Première étape : permettre la détection précoce d'événements anormaux. « Il ne s'agissait pas de développer un capteur spécifique à un type de contaminant, car il y en a une infinité, mais plutôt d'améliorer l'utilisation de capteurs existants. En les installant hors période de crise, il est possible de déterminer une ligne de base des différents paramètres, avec des variations journalières, hebdomadaires ou même saisonnières. Et cela permet alors de détecter toute variation anormale », explique Sylvain Fass, coordonnateur du projet à l'université de Lorraine. Avec la société Endetec, filiale de Veolia, trois types de capteurs ont été développés, axés sur l'autonomie en énergie, la transmission des données ou encore la rapidité d'installation. Le premier, qui mesure les paramètres classiques (température, pH, concentration en chlore ou encore conductivité), est déjà disponible sur le marché. Un deuxième capteur de mesure UV de la matière organique est en phase de préindustrialisation. Le dernier, développé en partenariat avec le CEA, est destiné à la détection de quelques radionucléides. Tous ont été placés en test sur deux réseaux européens (l'un, urbain, de 400 000 habitants, et l'autre, rural, de 50 000 habitants).
Irstea a de son côté développé un modèle déterminant leur positionnement idéal sur un réseau, ce en fonction de ses caractéristiques hydrauliques. « Le gestionnaire fixe ses contraintes comme le nombre maximum de capteurs, les lieux stratégiques où les placer, des écoles par exemple. Un second modèle simule une contamination avec la configuration établie et donne ensuite le temps moyen de détection, par exemple. C'est alors au gestionnaire d'arbitrer sur l'acceptabilité du risque et peut-être de revoir ses contraintes », détaille Sylvain Fass.

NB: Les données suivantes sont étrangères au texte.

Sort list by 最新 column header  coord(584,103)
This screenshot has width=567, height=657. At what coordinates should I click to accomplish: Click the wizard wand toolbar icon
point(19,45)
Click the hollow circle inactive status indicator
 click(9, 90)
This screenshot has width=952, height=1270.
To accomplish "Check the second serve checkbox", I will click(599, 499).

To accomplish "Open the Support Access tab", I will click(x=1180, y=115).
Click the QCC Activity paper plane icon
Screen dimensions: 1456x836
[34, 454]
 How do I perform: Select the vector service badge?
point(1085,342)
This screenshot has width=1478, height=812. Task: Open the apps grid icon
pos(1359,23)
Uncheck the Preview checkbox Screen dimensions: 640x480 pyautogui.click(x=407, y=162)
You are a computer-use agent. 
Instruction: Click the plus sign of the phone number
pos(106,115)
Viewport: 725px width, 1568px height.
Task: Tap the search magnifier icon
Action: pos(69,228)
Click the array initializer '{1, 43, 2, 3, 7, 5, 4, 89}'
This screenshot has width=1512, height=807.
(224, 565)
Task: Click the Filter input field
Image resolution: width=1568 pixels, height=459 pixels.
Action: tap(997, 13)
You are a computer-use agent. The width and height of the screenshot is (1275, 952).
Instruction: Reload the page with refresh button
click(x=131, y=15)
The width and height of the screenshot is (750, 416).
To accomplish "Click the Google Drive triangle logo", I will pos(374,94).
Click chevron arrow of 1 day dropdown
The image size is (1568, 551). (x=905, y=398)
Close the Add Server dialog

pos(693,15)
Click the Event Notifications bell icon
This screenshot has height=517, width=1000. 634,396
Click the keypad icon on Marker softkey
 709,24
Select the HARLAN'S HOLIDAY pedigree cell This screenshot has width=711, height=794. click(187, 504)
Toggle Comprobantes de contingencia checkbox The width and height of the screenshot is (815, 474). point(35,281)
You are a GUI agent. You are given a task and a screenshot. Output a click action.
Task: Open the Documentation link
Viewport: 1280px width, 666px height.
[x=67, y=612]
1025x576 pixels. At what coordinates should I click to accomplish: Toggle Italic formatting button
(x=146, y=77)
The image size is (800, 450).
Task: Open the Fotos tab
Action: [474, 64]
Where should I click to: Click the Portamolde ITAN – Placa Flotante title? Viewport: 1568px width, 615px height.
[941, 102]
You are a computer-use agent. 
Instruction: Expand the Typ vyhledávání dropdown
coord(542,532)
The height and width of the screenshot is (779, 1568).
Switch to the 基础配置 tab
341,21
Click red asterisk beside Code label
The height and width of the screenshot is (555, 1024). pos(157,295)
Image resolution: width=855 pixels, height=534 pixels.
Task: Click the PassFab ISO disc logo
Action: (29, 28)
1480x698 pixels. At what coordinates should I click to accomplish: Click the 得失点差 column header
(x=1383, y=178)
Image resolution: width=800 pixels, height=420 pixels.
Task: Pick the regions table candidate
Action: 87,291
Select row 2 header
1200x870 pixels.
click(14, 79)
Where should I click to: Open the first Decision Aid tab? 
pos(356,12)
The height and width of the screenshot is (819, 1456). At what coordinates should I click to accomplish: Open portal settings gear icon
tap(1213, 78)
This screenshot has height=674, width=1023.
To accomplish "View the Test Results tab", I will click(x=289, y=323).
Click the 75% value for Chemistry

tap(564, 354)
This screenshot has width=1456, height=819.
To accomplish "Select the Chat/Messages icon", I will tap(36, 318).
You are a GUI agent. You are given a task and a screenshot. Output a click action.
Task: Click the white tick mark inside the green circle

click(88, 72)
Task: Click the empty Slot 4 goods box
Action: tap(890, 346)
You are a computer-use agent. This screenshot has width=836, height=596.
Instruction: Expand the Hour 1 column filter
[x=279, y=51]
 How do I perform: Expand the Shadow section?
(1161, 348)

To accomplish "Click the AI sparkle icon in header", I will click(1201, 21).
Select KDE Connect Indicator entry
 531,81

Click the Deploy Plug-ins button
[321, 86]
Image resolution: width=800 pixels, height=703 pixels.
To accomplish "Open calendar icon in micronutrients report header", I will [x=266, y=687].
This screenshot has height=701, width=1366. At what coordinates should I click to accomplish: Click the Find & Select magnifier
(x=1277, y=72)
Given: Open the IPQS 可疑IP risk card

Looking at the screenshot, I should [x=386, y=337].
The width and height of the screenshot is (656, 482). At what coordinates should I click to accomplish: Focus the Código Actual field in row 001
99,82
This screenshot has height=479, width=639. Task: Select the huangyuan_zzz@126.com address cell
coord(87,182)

Enfin, les chercheurs ont aussi étudié les stratégies existantes pour une décontamination rapide et efficace du réseau. « La partie eau n'est pas la plus problématique car on sait vidanger le réseau. Cela devient plus complexe lorsque le contaminant migre sur les parois, dans les dépôts ou les biofilms », ajoute le chercheur. L'efficacité de plusieurs méthodes a été testée en laboratoire telles que la désorption ou l'oxydation avancée. Les conclusions du projet pourront donc aider les gestionnaires de réseaux à mettre en place une stratégie de prévention de ce type de risque.